- Born: July 10, 1934 (age 92) New Jersey, U.S.
- Education: University of Michigan, Ann Arbor
- Scientific career
- Fields: Virology
- Workplaces: Washington University in St. Louis

= Sondra Schlesinger =

American virologist (born 1934)

Sondra Schlesinger (born July 10, 1934) is an American virologist and professor emeritus at the Washington University School of Medicine.

==Early life and education==
Schlesinger was born in New Jersey on July 10, 1934. She was an undergraduate at University of Michigan, Ann Arbor, graduating in 1956 with a degree in chemistry; she remained at the same institution for doctoral work and received her Ph.D. in biochemistry in 1960. She then worked as a postdoctoral fellow at the Istituto Superiore di Sanità in Italy and at the Massachusetts Institute of Technology.

==Academic career==
In 1964, Schlesinger joined the faculty of the Department of Microbiology and Immunology (now called the Department of Molecular Microbiology) at the Washington University School of Medicine. She was the first woman faculty member in the department. She remained at the school for the rest of her career, with sabbaticals and visiting positions at the Imperial Cancer Research Fund Laboratories and at Harvard University. She advanced to full professor in 1977. Schlesinger retired and assumed professor emeritus status in 2001.

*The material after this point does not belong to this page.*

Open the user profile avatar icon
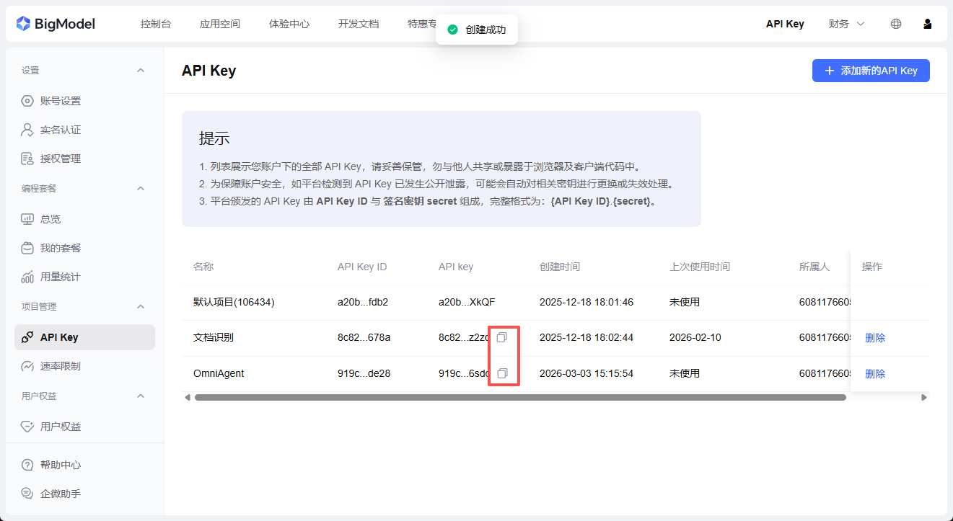pyautogui.click(x=927, y=24)
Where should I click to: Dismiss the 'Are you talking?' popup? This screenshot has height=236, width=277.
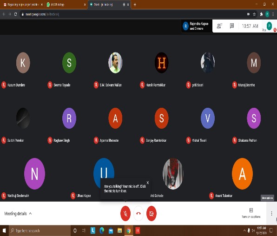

Schlesinger's research interests focused on microbial genetics and later on the study of enveloped RNA viruses. With her husband and fellow WashU professor Milton Schlesinger, she co-edited a major reference work on togaviruses and flaviviruses.

Schlesinger was elected a fellow of the American Association for the Advancement of Science in 1996 and served in a number of leadership positions for the organization. She was the president of the American Society for Virology from 1992-1993. She has an interest in the history of science and maintains a website with the support of the ASV documenting the history of molecular virology. She has also served as an interviewer and oral historian on the same subjects, publishing long interviews with Herman Eisen and Howard Schachman.